There are seasons all of us long for but have a difficult time waiting for. Graduation during your senior year, marriage while you’re engaged, a new job when your current one is beyond stressful. Whether the future seasons are imminent or mere possibilities, we want the good of the future and we want it now.

In today’s world of instant gratification, patience is seen more as a vice than a virtue. We’re accustomed to streaming anything we want in seconds, receiving meals in minutes, and expecting packages in two days or less. Unless the present season is fulfilling, or at least stimulating enough to carry us along, we are anxious to see what the next season brings.

Patience is old hat, and waiting is for the birds.

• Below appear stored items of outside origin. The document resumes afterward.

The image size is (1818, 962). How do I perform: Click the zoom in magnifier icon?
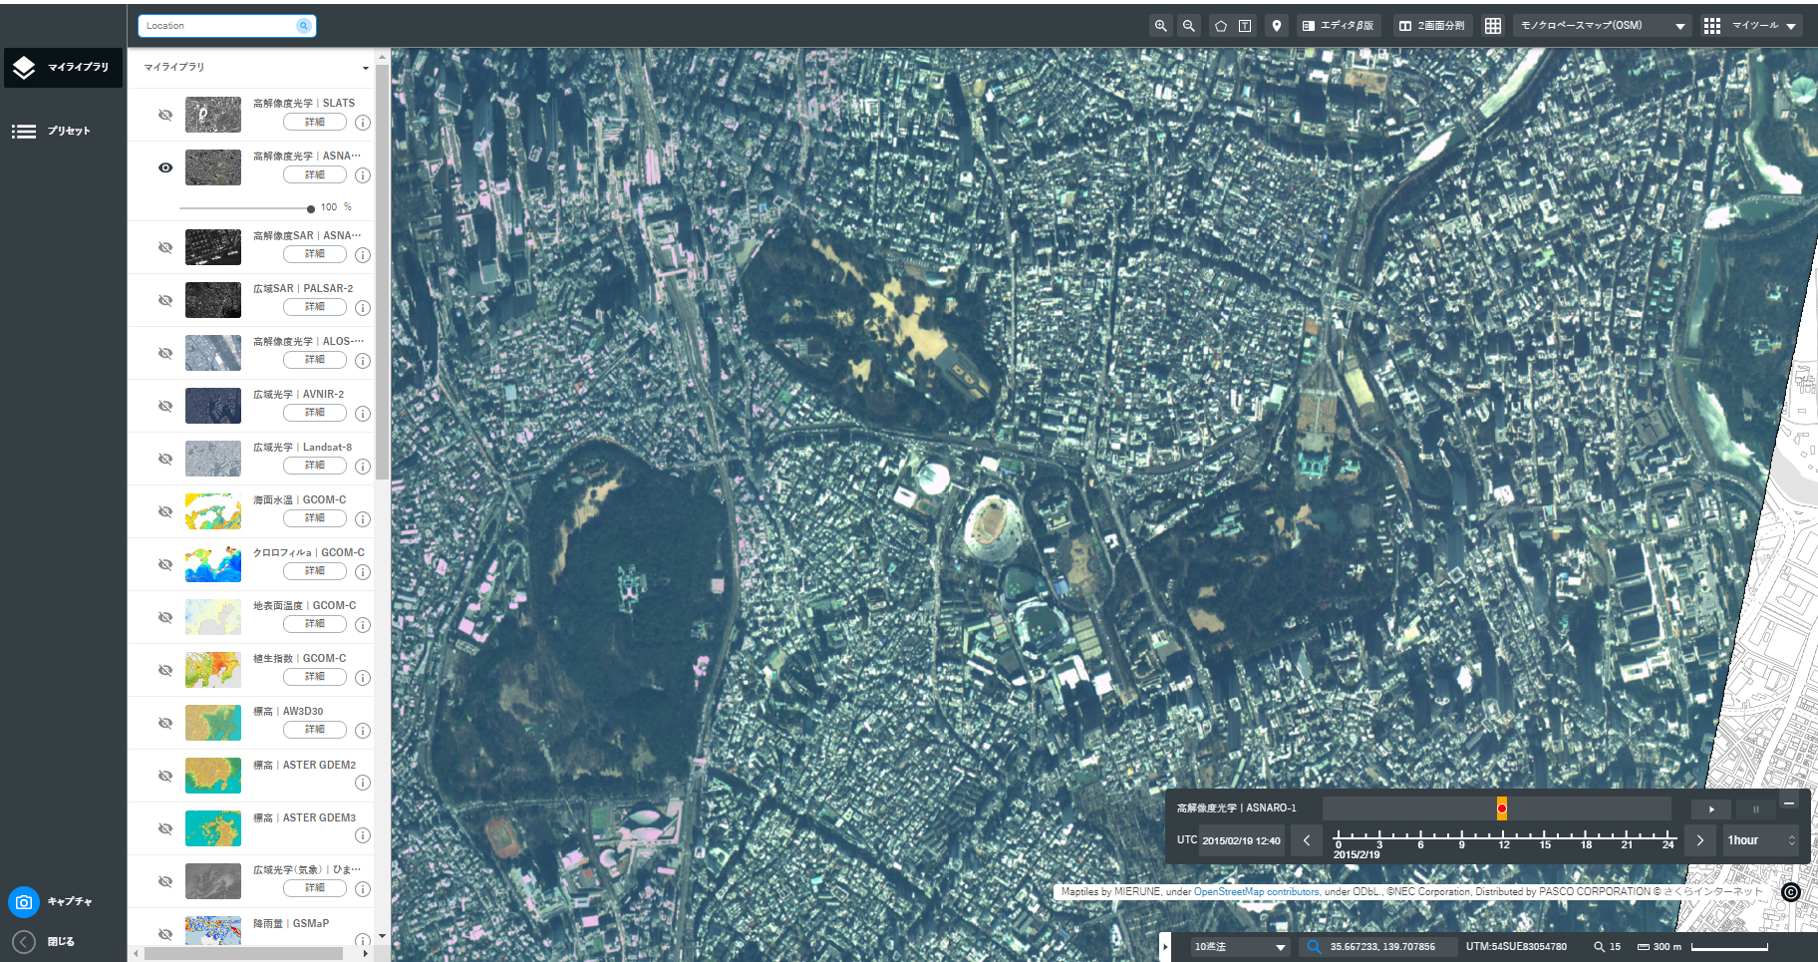pyautogui.click(x=1160, y=26)
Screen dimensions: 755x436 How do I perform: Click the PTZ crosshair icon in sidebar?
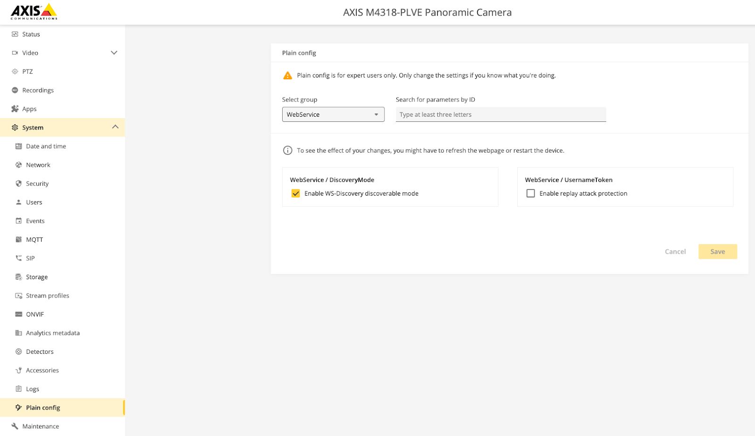pyautogui.click(x=15, y=71)
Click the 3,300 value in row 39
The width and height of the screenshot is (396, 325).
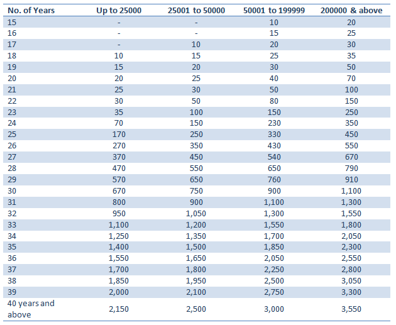(x=351, y=292)
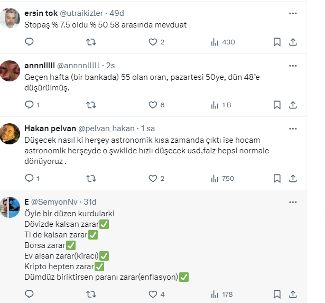Open more options on Hakan pelvan's tweet
Viewport: 325px width, 303px height.
pos(293,128)
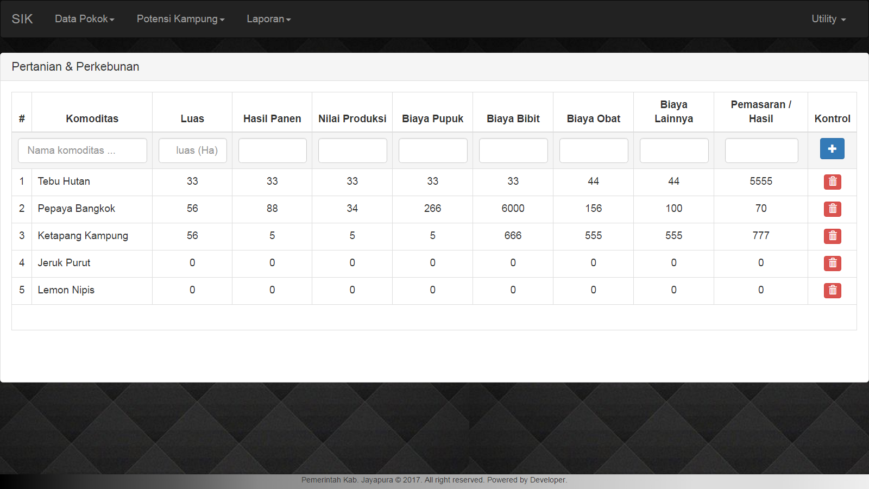Image resolution: width=869 pixels, height=489 pixels.
Task: Focus the Biaya Bibit input field
Action: (x=513, y=151)
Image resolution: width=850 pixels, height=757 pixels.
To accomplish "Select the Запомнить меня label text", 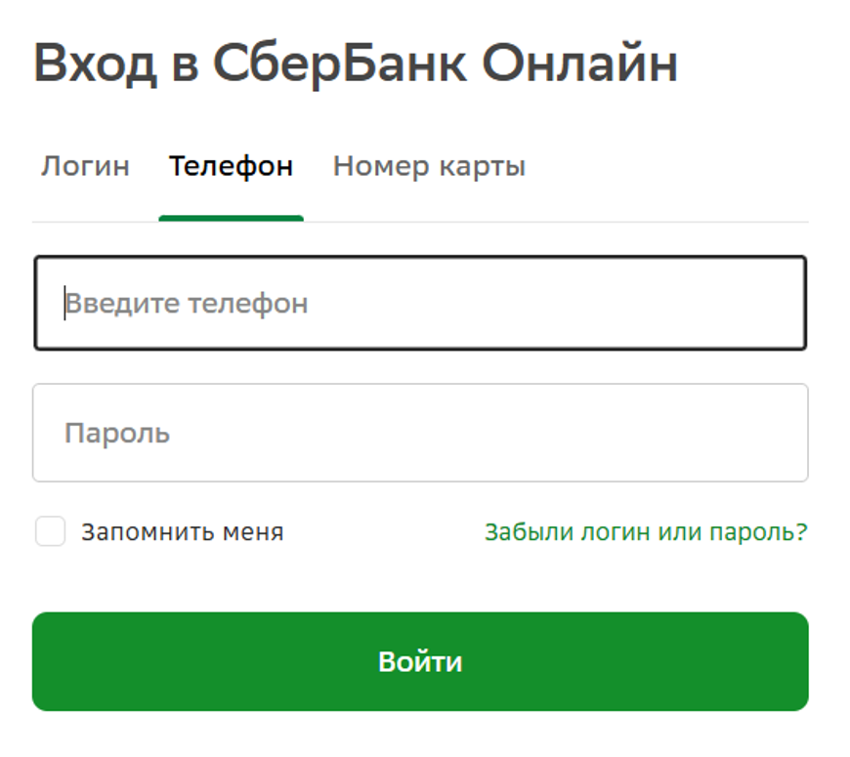I will coord(181,531).
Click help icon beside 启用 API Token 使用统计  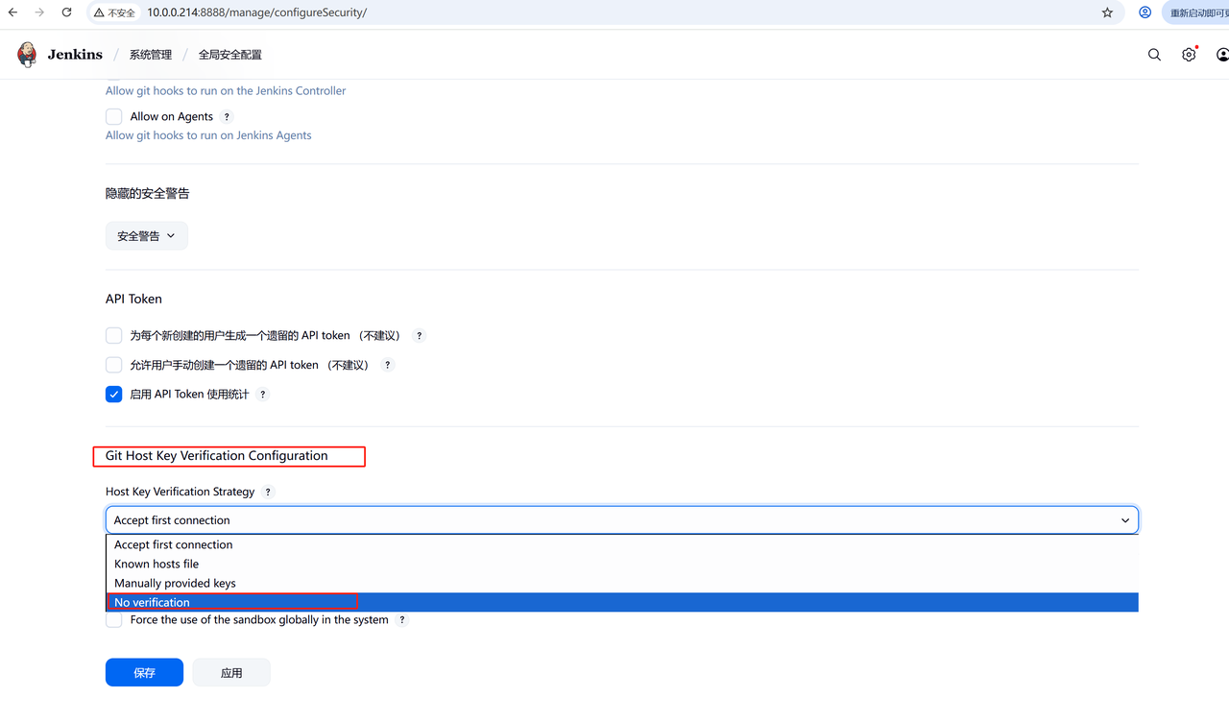pyautogui.click(x=263, y=395)
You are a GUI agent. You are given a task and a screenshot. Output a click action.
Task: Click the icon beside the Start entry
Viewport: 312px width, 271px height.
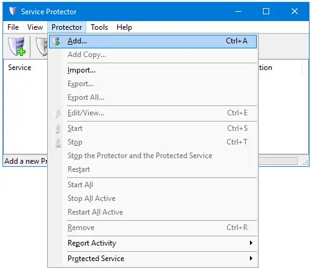(58, 129)
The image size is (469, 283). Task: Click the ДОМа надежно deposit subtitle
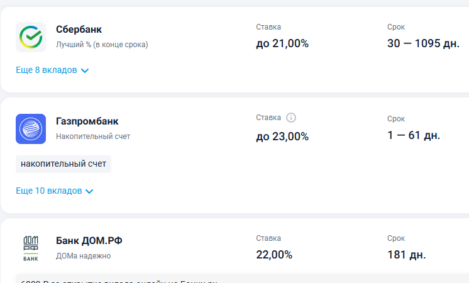(83, 256)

Now, I’m not saying that we should try to block the hope that accompanies the future from our minds. Rather, when the future is all that we think about, and when everything is available to us almost immediately, it incorrectly shapes how we think the world functions. It forms our expectations, molds our relationships, and can leave us off-beat with the cadence of reality. We can become so fixated on the future that we are blind to the present.

Is there any benefit to waiting? Could there be any enjoyment in the present season even when the future’s so much brighter?

Solomon has something to say in Ecclesiastes 3 (and the Byrds put a tune to it)

For everything there is a season, and a time for every matter under heaven… God has made everything beautiful in its time.

There is a season for waiting, and God has made it beautiful in its time.

Waiting is not mere idleness or an indefinite time of mediocrity. Waiting allows us to witness the beauty that God is working all around us in his timing. It humbles us and allows us to acknowledge that we aren’t in as much control as we would like to think (and this is good). When that anticipated season comes, waiting creates a backdrop for that season to be treasured.

So, when I say I’m happy the baby hasn’t come, it’s not because we are unprepared or unexcited. Rather, it’s out of gratitude for the time I’ve had to reflect on the beauty God has woven into this season. In the coming days, when the baby arrives, not only will it bring a season of insurmountable joy, but it will cause me to appreciate the season of waiting we have been in.

I don’t know what season you’re in, but whatever it is, may you find contentment in the waiting and see the beauty that God has created in it.